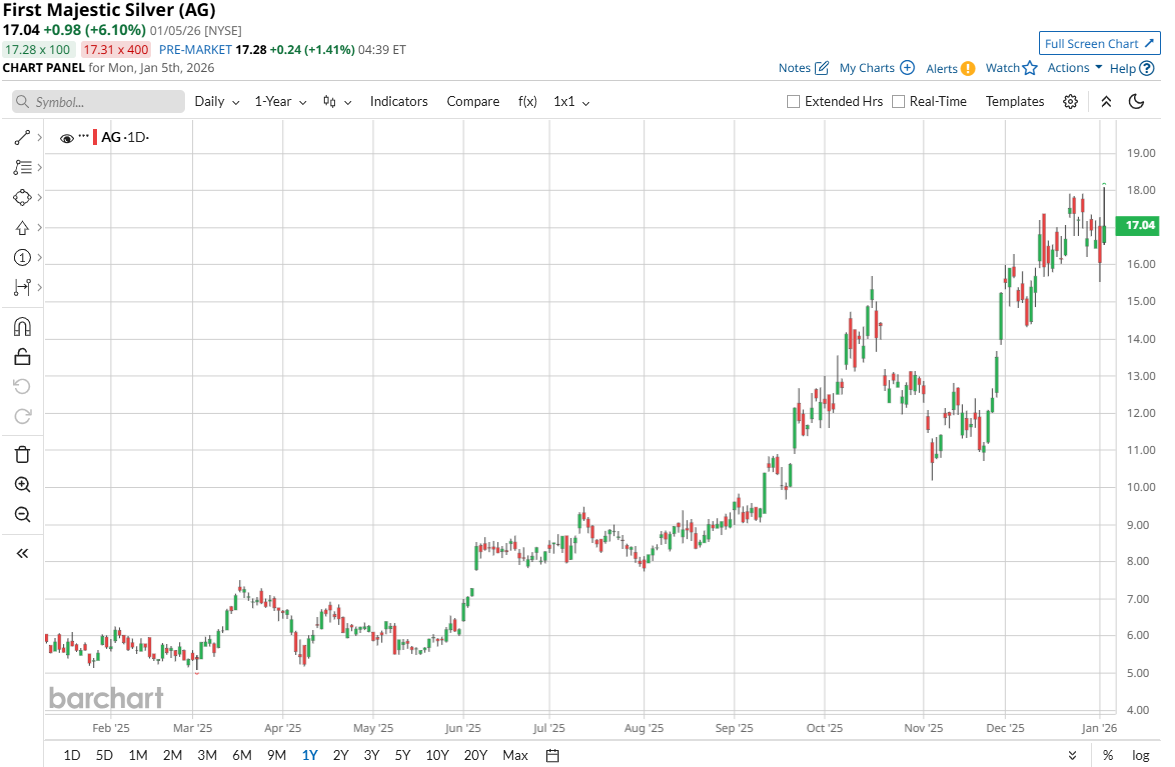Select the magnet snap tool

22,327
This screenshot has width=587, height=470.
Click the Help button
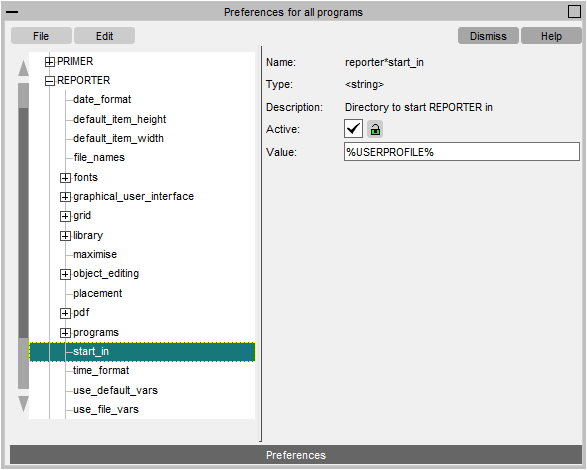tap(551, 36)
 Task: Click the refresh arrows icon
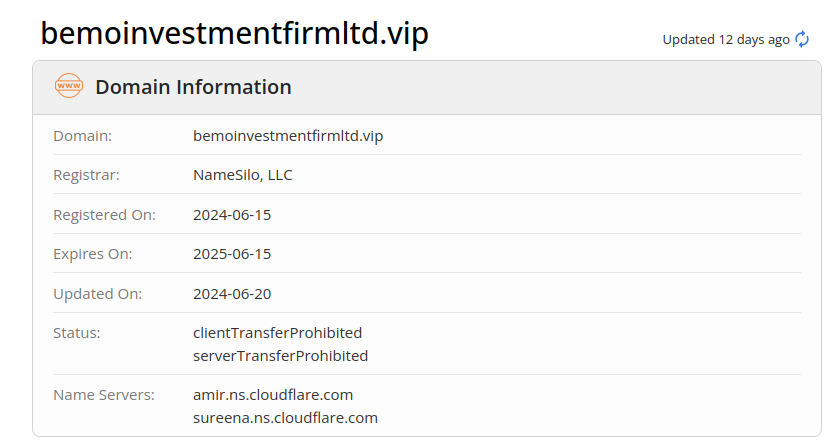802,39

########

:: EXERCISE DIRECTIONS ::
Excluding the pictures, write out exactly the lines from the line that contains "Click the Help button" through the end of the records.

:: OUTPUT OF THE TASK ::
Click the Help button
tap(551, 36)
 Task: Click the refresh arrows icon
802,39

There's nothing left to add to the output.